Introduction. Family physicians have more opportunities to attend athletic competitions as medical staff at
first-aid centers because of the increasing popularity of endurance sports. Case. A 38-year-old man who participated in a triathlon race experienced difficulty in breathing after swimming and was moved to a
first-aid center. His initial oxygen saturation was 82% and a thoracic computed tomography scan showed bilateral ground glass opacity in the peripheral lungs. His diagnosis was noncardiogenic
pulmonary edema associated with exercise or swimming: exercise-induced
pulmonary edema (EIPE) or swimming-induced
pulmonary edema (SIPE).

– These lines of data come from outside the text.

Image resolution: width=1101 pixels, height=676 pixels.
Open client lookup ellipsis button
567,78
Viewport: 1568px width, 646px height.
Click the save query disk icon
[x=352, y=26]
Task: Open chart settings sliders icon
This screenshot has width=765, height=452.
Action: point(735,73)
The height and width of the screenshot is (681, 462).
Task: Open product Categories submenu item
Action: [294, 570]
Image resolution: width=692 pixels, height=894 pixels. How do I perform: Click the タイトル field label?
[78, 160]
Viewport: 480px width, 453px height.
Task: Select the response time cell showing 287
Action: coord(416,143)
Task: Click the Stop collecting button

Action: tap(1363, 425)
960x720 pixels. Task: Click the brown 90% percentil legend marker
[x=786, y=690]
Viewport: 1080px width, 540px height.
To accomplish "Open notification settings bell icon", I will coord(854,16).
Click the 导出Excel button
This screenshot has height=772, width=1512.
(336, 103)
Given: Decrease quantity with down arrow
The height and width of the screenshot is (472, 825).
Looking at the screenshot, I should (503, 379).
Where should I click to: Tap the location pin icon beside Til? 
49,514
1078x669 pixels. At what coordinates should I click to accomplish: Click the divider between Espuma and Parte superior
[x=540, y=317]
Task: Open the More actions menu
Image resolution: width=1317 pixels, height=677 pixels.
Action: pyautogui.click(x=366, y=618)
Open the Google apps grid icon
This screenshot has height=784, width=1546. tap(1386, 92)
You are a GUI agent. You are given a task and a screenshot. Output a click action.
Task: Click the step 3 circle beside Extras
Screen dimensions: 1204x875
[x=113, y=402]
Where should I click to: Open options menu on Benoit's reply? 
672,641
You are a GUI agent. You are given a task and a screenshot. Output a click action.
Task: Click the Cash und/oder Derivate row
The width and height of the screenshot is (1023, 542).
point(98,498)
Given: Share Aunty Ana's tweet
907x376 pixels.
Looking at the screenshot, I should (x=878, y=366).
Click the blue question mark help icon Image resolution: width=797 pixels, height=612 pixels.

Treatment with
furosemide and
corticosteroid relieved his symptoms of
pulmonary edema. Discussion. Noncardiogenic
pulmonary edema associated with endurance sports is not common, but knowledge about EIPE/SIPE or neurogenic
pulmonary edema associated with
hyponatremia, which is called Ayus-Arieff syndrome, is crucial. Knowledge and caution for possible risk factors, such as exposure to cold water or
overhydration, are essential for both medical staff and endurance athletes. Conclusion. To determine the presence of
pulmonary edema associated with strenuous exercise, oxygen saturation should be used as a screening tool at a
first-aid center. To avoid risks for EIPE/SIPE, knowledge about these diseases is essential for medical staff and for athletes who perform extreme exercise.